A size-aware splitting path is added to input_metrics_append() in src/flb_input_metric.c:

Fast path (unchanged behavior): Encode the full cmt context. If the encoded size is <= 2MB, append as-is. Zero behavioral change for small payloads.

Slow path (new): When encoded size exceeds 2MB:

  1. Count total metric families across all 6 type lists (counters, gauges, untypeds, histograms, exp_histograms, summaries)
  2. Estimate families_per_batch proportionally: total_families * chunk_limit / encoded_size (minimum 1, using 64-bit arithmetic to avoid overflow on 32-bit platforms)
  3. Iterate all families using cmt_cat_*() to copy each into a temporary cmt batch context
  4. When a batch reaches the target family count, encode to msgpack and append as its own chunk
  5. Flush any remaining partial batch at the end

Static labels are copied to each batch. The splitting granularity is at the metric family level — individual families are never broken apart. If a single family still exceeds the chunk limit, a warning is logged since no further splitting is possible.
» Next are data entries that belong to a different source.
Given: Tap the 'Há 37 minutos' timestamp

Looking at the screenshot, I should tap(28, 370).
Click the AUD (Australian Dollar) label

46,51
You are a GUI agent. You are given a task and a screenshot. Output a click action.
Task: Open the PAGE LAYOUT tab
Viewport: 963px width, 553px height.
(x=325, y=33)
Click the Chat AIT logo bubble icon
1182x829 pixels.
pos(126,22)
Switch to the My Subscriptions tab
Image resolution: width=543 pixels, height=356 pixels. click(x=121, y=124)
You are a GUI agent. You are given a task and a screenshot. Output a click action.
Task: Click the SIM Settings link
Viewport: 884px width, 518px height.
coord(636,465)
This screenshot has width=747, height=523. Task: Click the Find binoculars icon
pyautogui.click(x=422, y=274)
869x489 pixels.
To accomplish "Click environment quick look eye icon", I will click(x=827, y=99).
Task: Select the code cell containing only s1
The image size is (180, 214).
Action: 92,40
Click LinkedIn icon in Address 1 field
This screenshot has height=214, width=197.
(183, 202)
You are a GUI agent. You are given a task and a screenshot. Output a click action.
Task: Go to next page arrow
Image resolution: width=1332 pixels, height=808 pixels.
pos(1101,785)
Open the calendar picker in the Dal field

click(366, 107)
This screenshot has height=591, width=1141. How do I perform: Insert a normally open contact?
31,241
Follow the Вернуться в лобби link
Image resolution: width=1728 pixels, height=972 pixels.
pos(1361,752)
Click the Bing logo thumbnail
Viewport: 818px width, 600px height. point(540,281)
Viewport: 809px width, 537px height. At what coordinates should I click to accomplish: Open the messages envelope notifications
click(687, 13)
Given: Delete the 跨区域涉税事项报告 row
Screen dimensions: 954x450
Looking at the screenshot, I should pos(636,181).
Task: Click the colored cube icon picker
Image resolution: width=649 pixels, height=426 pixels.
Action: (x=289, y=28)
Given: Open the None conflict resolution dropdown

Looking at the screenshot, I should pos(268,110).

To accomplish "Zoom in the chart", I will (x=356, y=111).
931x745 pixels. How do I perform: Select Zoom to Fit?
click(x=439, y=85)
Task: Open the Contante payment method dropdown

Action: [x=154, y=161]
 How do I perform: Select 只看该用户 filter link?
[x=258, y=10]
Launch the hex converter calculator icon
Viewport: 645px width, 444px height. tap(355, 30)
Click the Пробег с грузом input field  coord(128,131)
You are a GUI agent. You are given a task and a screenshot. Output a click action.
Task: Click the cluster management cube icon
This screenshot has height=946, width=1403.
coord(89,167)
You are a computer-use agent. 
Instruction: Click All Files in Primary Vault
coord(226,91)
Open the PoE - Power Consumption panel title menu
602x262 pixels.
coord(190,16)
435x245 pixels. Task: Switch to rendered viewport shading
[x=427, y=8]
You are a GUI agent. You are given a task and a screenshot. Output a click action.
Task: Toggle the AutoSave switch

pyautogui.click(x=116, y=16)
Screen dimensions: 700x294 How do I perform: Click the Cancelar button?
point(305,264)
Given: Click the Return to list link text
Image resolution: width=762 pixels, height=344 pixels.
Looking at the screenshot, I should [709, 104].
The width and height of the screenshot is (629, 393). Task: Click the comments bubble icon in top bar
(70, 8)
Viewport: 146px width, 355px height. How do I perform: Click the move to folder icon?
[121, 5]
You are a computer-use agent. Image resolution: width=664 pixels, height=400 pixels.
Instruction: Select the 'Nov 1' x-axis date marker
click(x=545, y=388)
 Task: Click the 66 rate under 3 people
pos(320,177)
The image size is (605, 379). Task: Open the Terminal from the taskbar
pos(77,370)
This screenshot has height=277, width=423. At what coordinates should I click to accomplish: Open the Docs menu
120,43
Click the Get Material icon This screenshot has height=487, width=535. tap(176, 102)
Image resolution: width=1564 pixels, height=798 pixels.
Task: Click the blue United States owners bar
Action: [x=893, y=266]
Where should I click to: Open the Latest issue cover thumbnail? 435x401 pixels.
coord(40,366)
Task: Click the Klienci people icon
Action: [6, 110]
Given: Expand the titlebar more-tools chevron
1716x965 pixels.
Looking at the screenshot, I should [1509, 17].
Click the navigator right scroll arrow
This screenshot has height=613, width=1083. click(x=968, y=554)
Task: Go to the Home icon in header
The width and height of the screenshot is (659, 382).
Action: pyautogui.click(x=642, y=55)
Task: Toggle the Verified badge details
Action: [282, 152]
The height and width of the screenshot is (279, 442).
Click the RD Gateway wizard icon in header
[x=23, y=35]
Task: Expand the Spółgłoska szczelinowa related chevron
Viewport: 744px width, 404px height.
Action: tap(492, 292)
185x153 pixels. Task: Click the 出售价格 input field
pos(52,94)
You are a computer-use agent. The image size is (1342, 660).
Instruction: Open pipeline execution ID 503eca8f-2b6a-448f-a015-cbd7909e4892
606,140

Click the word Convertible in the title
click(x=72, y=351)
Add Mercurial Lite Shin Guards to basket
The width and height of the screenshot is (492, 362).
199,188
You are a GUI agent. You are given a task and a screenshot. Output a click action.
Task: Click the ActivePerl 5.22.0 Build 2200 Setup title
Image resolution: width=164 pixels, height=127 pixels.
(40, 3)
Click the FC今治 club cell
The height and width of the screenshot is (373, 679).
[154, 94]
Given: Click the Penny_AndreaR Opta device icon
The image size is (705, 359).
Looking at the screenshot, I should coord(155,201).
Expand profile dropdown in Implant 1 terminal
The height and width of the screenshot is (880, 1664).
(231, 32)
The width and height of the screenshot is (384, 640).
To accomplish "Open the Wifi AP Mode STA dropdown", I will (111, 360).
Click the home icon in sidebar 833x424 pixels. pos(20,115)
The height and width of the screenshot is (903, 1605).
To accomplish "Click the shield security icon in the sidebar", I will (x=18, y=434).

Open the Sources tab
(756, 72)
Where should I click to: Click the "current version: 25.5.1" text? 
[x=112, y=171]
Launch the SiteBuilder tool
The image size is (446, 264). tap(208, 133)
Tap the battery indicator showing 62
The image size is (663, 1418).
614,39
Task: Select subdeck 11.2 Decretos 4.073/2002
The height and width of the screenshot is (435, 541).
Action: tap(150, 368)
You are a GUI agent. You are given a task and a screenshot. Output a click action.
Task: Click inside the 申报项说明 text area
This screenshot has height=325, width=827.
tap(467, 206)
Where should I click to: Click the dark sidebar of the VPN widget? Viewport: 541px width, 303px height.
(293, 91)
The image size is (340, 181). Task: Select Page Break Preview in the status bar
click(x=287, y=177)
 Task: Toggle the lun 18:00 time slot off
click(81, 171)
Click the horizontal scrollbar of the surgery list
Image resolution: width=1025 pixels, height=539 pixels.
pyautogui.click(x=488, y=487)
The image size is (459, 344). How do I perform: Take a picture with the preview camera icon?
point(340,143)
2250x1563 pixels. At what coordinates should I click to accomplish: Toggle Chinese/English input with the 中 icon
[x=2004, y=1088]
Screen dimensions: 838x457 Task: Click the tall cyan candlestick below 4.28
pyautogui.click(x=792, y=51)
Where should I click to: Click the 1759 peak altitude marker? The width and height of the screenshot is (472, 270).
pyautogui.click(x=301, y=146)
The fix is in flb_input_metrics_append() so it benefits all metric inputs, not just prometheus_scrape.

New helper functions

Function Purpose
copy_static_labels() Copies static labels from source to batch cmt context
input_metrics_split_and_append() Core splitting logic: counts families, estimates batch size, iterates and flushes batches

Design decisions

  • 64-bit arithmetic (uint64_t) for the batch size numerator to avoid overflow on 32-bit platforms (e.g., embedded ARM where Fluent Bit also runs)
  • cfl_list_foreach_safe used for list iteration as a defensive measure in case cmt_cat_*() functions ever modify source list nodes
  • goto-based centralized error cleanup instead of return from macro, making resource management explicit and debugger-friendly
  • Partial-append-on-error: if a mid-batch failure occurs, previously appended batches are NOT rolled back. This is acceptable because metrics consumers (Prometheus, OTLP) handle partial scrapes gracefully
  • No metadata deep-copy: internal/external kvlists are not copied to batches to avoid complexity; the primary consumers do not depend on per-chunk metadata

Testing

All 81 internal tests pass (80 existing + 1 new test file).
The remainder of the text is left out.